- EXERCISE DIRECTIONS:
Among the lines of the records, find all that carry the word "each" and copy them.

- DATA FOR ANALYSIS:
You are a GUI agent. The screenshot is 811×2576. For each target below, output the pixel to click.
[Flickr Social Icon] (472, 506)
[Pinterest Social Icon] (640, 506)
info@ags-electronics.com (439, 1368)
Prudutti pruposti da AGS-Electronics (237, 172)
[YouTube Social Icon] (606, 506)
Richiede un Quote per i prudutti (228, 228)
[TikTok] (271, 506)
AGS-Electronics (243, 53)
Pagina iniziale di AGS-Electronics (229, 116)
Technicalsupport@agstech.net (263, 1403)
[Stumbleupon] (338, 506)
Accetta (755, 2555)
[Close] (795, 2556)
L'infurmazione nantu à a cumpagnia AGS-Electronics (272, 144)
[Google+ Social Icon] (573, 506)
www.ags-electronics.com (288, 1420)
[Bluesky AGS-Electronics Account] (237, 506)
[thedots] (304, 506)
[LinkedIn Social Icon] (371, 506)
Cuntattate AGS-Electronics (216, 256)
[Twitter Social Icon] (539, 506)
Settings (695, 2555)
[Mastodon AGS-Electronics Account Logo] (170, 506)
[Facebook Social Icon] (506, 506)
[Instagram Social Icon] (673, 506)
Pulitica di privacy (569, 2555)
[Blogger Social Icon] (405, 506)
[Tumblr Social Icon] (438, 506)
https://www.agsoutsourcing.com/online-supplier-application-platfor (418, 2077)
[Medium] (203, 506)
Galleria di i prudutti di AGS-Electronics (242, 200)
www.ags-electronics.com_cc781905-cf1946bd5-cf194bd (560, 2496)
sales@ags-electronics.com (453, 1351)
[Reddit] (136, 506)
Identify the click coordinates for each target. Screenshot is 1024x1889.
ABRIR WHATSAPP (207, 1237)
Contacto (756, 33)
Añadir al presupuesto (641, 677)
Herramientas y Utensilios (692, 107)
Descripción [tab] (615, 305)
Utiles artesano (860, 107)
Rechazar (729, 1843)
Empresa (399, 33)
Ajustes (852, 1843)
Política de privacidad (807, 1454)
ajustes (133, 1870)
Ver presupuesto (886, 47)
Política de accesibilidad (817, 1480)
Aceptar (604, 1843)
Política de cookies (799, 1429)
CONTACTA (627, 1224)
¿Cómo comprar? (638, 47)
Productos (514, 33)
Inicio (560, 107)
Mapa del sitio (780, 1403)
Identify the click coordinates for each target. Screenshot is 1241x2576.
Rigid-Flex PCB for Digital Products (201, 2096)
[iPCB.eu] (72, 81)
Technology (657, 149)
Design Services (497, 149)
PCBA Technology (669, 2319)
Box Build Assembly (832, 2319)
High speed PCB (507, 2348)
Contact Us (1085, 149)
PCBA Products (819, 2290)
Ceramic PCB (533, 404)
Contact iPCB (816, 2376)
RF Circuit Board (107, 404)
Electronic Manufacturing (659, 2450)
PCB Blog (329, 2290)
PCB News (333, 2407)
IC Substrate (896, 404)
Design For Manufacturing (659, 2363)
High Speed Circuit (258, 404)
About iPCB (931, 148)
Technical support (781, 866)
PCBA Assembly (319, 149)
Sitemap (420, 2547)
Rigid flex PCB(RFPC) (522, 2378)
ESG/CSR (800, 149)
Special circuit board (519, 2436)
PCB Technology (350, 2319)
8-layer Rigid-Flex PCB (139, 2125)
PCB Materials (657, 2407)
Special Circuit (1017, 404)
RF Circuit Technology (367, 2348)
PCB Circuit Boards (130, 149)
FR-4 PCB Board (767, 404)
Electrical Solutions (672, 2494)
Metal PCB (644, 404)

- SOLVED EXERCISE:
You are a GUI agent. The screenshot is 811×2576. For each target below, output the pixel to click.
Identify the click coordinates for each target. Screenshot is 1024x1889.
Identify the click coordinates for each target. Screenshot is 1241x2576.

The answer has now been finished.